# Text block
Begin

Also, a high-res shot is kinda redundant because people share their photos using social media and messaging apps that greatly compress your shared files. That means the recipient won’t be able to see the details you were able to capture in high-res mode anyway unless you share the photo in a document format, via email, or a file-sharing tool like Quick Share.
The camera spec that actually matters is the size of the image sensor itself. A larger image sensor lets in more ambient light, which helps improve dynamic range and avoid image noise in low-light environments. It also makes the depth of field (DoF) shallower, so you can take those Instagrammable portrait shots with a nice bokeh blur.
However, since smartphones need to be pocketable and there’s limited room inside the chassis, there’s a limit to how big an image sensor you can fit. So, companies use software magic to counteract hardware deficiencies. Simply put, you can’t judge a phone’s camera performance based on its specs alone.
Glass Protection
Part of the appeal of buying an expensive phone is the perception that it’s far more durable than cheaper alternatives and, hence, more resistant to scratches and cracks. Sadly, that’s not entirely true either. The Gorilla Glass used on a top-of-the-line flagship phone isn’t significantly stronger than the one used on a mid-range device.
This is because making a sheet of tempered glass both more scratch-resistant and crack-resistant at the same time is extremely hard since the former is derived from hardness and the latter from flexibility.

End

# Your task
Reproduce the passage of the smartphone camera and glass text starting with "Glass Protection" and going on through "a mid-range device.".

[Pointing records for text and elements]

Begin

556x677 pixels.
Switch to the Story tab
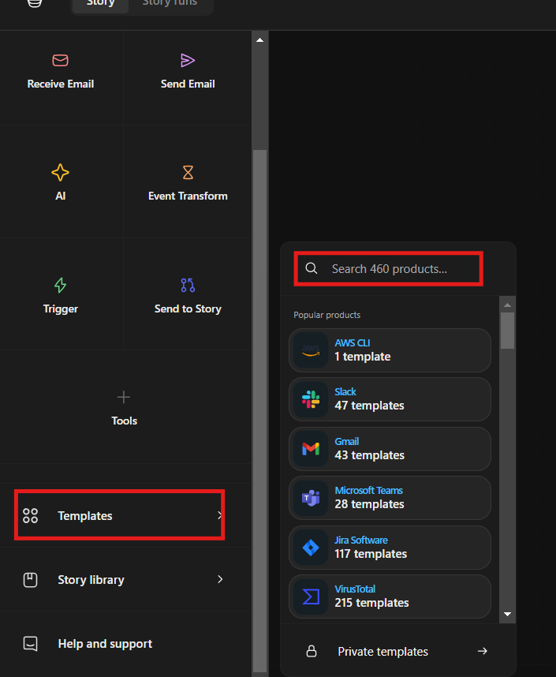(x=100, y=3)
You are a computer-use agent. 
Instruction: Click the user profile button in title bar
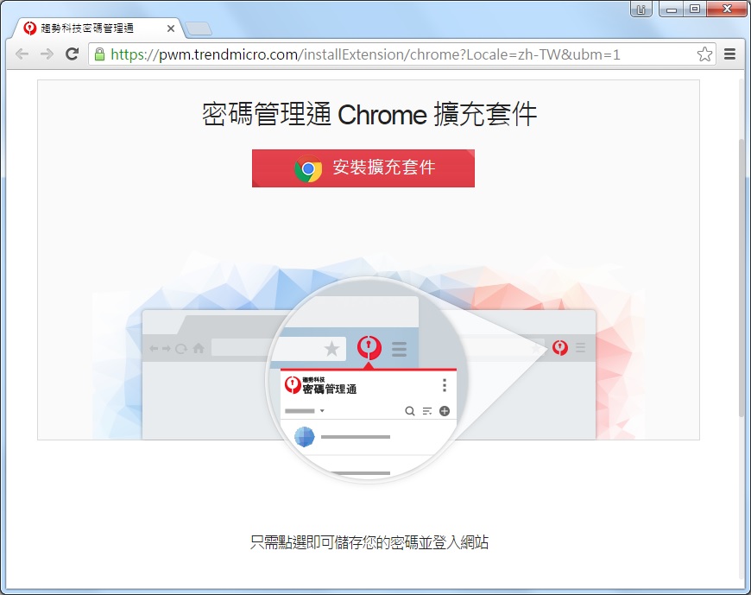click(641, 9)
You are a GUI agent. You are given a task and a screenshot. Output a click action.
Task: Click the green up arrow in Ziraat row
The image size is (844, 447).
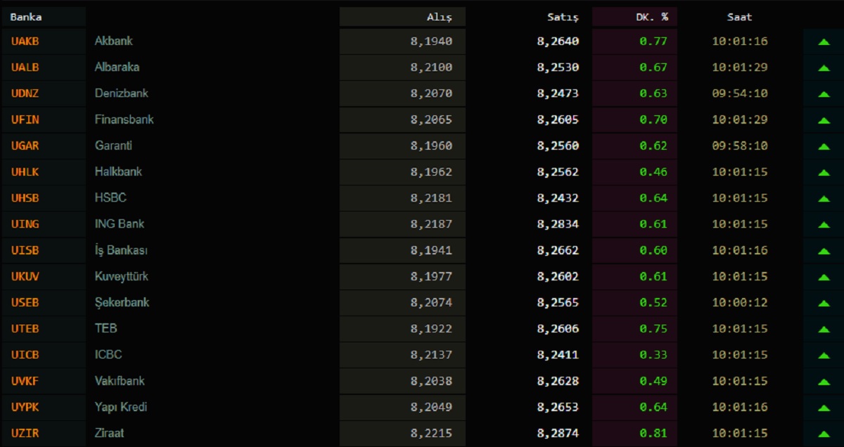point(824,434)
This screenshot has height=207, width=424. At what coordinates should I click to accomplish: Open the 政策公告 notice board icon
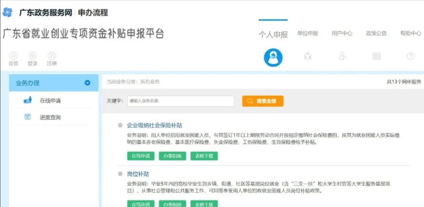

End

# Full answer
Glass Protection
Part of the appeal of buying an expensive phone is the perception that it’s far more durable than cheaper alternatives and, hence, more resistant to scratches and cracks. Sadly, that’s not entirely true either. The Gorilla Glass used on a top-of-the-line flagship phone isn’t significantly stronger than the one used on a mid-range device.